MINHA CONVIVÊNCIA COM ESSA ENGENHOCA
Nascido em Campina Grande na
década de 1960, vi muitos desses carrinhos cruzando as ruas do meu bairro. Sendo
empurrados vagarosamente ladeira acima por seus condutores ou, por outra, quando
no sentido em que todo santo ajuda, ladeira abaixo, passarem em
desabalada carreira, pilotados por seus sorridentes e festivos condutores enquanto
a gravidade se encarregava do movimento acelerado.
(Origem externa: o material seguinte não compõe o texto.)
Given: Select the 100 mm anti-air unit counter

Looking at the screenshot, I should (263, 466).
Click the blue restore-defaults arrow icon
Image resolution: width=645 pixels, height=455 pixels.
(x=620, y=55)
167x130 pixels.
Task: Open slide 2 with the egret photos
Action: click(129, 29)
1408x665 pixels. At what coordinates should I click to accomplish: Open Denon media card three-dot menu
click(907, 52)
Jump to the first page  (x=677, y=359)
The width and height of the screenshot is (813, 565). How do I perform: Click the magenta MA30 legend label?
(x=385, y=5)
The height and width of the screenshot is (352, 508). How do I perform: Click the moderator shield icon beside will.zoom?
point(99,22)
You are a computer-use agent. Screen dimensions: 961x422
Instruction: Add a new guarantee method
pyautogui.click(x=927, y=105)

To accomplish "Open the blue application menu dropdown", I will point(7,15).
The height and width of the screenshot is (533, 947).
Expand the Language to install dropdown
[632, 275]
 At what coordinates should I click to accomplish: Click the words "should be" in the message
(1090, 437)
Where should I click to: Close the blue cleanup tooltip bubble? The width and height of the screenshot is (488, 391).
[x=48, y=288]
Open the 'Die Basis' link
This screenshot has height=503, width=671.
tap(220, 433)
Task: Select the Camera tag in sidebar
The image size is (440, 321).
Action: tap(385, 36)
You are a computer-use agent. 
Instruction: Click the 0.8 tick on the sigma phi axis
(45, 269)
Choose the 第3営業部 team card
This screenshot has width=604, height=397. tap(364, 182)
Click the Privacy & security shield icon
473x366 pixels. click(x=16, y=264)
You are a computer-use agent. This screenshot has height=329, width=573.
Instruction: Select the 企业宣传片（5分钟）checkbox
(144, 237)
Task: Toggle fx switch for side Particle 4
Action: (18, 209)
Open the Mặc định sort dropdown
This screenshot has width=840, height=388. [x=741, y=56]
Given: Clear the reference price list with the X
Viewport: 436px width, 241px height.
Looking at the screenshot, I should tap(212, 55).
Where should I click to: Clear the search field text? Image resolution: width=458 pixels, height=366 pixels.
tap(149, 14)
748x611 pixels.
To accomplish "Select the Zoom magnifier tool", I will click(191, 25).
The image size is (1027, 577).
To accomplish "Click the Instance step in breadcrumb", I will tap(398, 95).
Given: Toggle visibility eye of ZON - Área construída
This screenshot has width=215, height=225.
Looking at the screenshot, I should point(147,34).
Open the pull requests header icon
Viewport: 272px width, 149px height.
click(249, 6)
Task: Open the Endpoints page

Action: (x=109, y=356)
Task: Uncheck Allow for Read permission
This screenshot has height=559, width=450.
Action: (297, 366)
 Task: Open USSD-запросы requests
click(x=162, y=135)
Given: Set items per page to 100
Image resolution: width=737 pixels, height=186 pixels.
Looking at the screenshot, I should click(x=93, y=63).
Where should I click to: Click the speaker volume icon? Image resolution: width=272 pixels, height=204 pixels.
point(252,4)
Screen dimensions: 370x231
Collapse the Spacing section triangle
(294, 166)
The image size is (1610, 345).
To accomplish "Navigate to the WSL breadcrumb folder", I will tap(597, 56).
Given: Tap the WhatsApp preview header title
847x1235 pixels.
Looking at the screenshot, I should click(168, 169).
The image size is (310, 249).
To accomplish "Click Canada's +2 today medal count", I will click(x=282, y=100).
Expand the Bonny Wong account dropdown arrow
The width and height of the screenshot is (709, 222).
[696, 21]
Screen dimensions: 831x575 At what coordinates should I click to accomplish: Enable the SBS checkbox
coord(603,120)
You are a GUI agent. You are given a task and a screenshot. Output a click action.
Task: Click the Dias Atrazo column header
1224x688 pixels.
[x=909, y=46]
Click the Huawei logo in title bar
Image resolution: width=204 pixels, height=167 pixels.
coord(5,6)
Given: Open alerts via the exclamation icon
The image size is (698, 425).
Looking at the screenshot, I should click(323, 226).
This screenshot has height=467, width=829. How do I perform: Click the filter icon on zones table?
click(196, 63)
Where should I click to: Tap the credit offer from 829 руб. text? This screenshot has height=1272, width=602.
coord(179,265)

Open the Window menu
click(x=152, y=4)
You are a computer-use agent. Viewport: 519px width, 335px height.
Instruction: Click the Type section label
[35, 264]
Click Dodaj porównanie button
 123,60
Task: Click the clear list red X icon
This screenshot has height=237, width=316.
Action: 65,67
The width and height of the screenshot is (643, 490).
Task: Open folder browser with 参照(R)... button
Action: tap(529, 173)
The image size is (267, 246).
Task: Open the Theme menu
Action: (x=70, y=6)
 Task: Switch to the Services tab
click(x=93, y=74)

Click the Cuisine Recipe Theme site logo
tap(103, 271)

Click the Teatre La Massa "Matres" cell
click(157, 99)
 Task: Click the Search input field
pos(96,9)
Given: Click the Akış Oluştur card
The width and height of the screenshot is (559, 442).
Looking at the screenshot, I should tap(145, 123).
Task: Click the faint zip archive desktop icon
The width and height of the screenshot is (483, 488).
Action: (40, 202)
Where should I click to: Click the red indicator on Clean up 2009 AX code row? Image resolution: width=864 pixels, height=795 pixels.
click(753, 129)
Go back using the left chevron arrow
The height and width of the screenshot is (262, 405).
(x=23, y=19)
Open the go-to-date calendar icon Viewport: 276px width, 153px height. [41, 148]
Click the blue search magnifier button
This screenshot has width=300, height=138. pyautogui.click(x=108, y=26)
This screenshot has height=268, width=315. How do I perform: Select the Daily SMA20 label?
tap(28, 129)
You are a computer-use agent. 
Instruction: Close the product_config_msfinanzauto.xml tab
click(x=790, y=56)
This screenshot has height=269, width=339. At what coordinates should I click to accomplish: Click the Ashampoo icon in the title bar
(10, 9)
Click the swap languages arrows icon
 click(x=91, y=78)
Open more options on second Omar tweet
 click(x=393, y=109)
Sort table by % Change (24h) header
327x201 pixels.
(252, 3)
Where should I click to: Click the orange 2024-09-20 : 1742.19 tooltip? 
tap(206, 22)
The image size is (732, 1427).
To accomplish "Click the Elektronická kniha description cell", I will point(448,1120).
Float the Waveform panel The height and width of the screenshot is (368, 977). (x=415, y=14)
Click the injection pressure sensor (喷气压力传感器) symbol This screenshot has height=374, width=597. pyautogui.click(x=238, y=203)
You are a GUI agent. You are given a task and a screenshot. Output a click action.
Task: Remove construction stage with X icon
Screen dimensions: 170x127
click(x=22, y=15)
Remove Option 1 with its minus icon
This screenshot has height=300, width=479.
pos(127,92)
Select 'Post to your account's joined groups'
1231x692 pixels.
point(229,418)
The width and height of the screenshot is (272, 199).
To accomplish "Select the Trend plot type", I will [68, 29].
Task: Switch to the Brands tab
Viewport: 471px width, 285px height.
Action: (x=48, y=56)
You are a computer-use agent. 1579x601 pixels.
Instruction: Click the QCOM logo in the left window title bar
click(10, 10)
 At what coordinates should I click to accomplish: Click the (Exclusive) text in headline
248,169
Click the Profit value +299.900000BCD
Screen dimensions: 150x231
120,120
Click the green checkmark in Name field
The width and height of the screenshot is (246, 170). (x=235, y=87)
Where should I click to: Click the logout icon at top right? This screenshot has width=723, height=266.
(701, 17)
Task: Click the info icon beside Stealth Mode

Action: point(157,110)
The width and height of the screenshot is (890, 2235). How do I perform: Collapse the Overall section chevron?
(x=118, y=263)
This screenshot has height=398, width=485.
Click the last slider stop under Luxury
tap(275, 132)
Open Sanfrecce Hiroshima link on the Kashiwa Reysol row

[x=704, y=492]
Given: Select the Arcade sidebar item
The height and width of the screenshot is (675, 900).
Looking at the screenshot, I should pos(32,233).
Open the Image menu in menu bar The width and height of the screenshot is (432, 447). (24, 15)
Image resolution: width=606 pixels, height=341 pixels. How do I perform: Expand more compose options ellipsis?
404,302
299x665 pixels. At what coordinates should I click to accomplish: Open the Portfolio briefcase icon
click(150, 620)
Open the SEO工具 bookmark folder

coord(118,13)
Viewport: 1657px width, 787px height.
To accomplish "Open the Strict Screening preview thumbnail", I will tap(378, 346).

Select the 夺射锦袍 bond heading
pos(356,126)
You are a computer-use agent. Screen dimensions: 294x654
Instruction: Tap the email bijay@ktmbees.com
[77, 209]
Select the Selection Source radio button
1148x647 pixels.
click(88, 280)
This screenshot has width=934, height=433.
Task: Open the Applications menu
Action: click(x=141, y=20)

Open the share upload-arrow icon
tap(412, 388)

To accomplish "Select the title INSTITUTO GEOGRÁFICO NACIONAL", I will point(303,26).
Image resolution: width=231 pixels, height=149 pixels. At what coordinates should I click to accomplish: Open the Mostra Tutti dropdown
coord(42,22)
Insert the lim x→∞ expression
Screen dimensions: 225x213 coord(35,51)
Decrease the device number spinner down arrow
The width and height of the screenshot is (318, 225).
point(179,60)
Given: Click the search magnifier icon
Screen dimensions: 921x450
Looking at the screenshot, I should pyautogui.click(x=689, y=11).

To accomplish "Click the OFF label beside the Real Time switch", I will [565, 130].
Por vezes, ajudei um senhor
que era flandileiro a vencer uma daquelas íngremes ladeiras próximo a
minha casa, empurrando seu carrinho carregado de latas vazias, daquelas de 50 litros, num empilhamento
de mais de metro e meio. Não lembro mais o nome do flandileiro, mas, era um
senhor bem popular no bairro. Em sua pequena oficina, as latas descartadas
que coletava eram transformadas em calhas de bica, bacias, candeeiros e outras
peças assim. E era um desses carrinho que garantia a coleta.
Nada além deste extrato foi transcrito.